The benchmark S&P 500 was up 0.4 per cent in mid-afternoon trading, while the technology-heavy Nasdaq Composite was 0.2 per cent higher.

Those moves in equity markets came as traders looked ahead to fresh consumer price index data due on Wednesday, with economists polled by Reuters forecasting a year-on-year inflation rate of 3.1 per cent for June — down from 4 per cent in May.

The muted moves also came as investors contemplated comments on Monday from central bank officials, including Atlanta Federal Reserve president Raphael Bostic suggesting that inflation could return to target without raising rates further, and San Francisco Fed president Mary Daly saying that the Fed was nearing “the last part” of its cycle.

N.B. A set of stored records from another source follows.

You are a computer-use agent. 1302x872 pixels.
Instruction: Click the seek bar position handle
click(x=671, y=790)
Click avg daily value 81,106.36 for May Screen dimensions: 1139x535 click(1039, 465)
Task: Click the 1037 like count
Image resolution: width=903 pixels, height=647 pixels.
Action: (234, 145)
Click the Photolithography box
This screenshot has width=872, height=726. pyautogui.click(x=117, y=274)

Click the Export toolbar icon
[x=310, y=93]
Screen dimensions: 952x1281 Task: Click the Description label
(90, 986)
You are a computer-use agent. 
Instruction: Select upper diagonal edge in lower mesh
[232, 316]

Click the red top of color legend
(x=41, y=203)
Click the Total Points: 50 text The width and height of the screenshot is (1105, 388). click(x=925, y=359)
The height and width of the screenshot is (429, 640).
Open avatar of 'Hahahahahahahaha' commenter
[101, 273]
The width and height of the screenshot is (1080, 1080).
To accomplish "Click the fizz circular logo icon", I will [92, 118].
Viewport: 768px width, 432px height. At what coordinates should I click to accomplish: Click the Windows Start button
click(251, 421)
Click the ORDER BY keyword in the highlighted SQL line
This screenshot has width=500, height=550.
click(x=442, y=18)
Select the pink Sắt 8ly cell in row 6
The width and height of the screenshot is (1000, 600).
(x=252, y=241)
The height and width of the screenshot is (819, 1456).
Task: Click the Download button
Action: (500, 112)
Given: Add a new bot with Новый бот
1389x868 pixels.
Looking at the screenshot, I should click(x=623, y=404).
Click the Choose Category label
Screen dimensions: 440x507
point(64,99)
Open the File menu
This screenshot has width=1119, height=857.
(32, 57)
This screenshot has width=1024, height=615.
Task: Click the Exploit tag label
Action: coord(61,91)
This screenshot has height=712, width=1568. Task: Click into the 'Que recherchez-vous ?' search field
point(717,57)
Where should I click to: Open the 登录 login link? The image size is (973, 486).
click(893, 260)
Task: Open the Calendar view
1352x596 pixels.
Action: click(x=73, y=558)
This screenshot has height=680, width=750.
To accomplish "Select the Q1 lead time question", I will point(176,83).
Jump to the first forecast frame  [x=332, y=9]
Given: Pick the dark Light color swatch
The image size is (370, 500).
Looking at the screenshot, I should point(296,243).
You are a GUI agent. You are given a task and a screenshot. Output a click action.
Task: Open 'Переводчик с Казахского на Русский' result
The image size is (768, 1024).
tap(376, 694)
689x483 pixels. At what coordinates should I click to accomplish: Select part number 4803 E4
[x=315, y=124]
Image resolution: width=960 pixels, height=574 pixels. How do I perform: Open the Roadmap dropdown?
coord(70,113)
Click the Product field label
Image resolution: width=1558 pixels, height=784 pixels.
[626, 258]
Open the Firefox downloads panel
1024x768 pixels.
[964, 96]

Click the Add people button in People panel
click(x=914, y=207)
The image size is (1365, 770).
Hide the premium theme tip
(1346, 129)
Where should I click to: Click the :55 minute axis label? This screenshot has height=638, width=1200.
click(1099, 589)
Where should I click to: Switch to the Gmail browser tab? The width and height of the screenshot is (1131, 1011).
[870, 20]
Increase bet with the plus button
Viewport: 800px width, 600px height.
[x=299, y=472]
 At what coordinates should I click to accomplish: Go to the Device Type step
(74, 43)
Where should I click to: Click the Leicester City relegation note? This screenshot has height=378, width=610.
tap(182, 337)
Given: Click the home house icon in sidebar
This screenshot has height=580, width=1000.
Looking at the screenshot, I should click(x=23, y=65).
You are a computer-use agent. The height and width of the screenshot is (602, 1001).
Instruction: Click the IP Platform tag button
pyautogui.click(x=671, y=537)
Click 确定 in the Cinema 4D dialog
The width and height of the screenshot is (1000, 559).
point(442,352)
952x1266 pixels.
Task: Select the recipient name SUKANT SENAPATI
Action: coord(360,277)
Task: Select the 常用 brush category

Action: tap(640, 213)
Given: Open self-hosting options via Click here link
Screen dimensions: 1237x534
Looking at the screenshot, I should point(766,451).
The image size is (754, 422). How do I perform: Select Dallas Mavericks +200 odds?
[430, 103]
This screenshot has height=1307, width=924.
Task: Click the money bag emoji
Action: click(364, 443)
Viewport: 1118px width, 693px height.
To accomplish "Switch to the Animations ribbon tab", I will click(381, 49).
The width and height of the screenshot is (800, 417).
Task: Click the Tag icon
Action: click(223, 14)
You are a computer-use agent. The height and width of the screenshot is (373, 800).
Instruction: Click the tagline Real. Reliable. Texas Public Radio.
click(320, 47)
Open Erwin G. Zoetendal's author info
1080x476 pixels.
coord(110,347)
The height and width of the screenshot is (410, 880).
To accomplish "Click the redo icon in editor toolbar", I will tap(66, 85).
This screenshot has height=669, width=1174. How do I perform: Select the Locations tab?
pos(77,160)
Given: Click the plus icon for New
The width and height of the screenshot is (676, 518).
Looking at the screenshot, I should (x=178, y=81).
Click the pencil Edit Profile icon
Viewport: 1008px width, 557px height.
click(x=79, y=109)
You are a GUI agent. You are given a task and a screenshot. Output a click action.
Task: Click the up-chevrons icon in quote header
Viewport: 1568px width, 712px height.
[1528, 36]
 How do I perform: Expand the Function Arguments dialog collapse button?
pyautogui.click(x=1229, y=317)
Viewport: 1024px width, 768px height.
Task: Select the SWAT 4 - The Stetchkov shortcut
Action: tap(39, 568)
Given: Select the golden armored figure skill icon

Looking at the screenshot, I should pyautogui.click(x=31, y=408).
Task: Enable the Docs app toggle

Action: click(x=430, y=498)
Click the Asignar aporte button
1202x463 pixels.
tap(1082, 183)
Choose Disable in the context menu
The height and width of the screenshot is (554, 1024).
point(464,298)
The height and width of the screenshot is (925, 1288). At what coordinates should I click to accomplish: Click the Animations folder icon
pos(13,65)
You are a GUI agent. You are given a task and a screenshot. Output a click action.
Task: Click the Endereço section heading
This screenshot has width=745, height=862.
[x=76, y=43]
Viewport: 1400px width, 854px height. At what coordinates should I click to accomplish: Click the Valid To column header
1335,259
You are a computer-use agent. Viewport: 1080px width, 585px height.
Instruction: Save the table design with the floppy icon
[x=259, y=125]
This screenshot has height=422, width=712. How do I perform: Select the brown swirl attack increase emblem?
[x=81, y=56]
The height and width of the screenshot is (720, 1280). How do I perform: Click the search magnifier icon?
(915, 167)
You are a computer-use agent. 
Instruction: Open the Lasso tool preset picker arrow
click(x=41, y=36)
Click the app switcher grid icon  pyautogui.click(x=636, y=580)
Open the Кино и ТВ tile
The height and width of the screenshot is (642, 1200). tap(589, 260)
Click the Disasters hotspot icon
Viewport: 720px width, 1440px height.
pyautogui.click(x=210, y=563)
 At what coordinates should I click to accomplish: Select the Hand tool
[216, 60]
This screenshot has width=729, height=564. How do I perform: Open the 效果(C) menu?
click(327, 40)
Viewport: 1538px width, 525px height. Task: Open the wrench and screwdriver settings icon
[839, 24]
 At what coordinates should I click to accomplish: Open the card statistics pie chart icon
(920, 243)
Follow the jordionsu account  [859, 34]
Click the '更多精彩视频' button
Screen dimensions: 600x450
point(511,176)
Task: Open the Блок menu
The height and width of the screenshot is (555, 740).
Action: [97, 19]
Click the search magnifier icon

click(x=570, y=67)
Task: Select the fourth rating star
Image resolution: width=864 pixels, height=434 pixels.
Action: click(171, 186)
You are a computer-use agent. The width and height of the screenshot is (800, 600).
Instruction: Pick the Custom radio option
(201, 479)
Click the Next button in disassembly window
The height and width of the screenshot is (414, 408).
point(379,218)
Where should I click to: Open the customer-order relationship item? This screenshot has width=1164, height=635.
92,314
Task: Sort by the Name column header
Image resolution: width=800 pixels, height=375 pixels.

However, both officials are regarded as “doves” by investors, known for having recently supported relatively looser monetary policy prescriptions than some of their colleagues at the US central bank.

In government bond markets, the policy sensitive two-year Treasury yield rose 0.03 percentage points to 4.89 per cent.

The 10-year yield slipped 0.02 percentage points to 3.98 per cent, perpetuating the “inverted yield curve” phenomenon were shorter-term borrowing costs exceed longer-term yields — historically seen as a harbinger of recession.

In European equities, the region-wide Stoxx 600 gained 0.7 per cent, while France’s Cac 40 was helped higher by luxury goods groups and real estate stocks, rising 1.1 per cent. Germany’s Dax added 0.7 per cent.

London’s FTSE 100 closed 0.1 per cent higher after data showed UK wage growth accelerated more than expected in the three months to May. 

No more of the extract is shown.